### Exercise prompt
Give back exactly the lines that start at the one containing "Select the back-view skull thumbnail" and run to the end of the material below, both ends included.
◆ ◆ ◆ ◆
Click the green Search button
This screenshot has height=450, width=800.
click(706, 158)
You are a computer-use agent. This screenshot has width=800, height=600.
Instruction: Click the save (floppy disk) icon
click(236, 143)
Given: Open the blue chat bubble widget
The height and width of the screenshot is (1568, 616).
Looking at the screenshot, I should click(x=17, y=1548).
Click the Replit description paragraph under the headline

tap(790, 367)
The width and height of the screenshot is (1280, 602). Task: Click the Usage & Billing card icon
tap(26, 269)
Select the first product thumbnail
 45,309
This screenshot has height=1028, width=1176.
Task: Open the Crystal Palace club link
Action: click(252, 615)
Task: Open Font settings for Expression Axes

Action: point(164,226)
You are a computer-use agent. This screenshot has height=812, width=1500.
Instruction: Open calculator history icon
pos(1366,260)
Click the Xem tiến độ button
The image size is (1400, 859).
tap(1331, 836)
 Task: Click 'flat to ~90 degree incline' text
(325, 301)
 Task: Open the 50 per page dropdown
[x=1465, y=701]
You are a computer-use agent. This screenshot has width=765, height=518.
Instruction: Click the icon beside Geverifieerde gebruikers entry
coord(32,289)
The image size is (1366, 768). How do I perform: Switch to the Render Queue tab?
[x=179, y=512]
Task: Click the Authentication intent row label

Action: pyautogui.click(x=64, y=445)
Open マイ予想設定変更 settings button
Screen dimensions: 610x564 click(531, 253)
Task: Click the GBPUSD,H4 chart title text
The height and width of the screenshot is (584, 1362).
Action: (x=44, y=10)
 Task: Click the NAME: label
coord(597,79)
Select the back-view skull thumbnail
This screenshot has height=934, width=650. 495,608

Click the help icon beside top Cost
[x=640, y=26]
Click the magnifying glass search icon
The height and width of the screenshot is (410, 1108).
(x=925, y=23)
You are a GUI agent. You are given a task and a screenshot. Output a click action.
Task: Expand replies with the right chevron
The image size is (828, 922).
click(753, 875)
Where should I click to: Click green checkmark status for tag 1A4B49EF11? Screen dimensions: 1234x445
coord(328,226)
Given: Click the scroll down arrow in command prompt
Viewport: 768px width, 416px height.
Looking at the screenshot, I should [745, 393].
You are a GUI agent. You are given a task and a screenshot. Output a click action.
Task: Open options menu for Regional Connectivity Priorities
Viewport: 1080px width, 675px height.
◆ ◆ ◆ ◆
### Task solution
Select the back-view skull thumbnail
This screenshot has height=934, width=650. 495,608

Click the help icon beside top Cost
[x=640, y=26]
Click the magnifying glass search icon
The height and width of the screenshot is (410, 1108).
(x=925, y=23)
You are a GUI agent. You are given a task and a screenshot. Output a click action.
Task: Expand replies with the right chevron
The image size is (828, 922).
click(753, 875)
Where should I click to: Click green checkmark status for tag 1A4B49EF11? Screen dimensions: 1234x445
coord(328,226)
Given: Click the scroll down arrow in command prompt
Viewport: 768px width, 416px height.
Looking at the screenshot, I should [745, 393].
You are a GUI agent. You are given a task and a screenshot. Output a click action.
Task: Open options menu for Regional Connectivity Priorities
Viewport: 1080px width, 675px height.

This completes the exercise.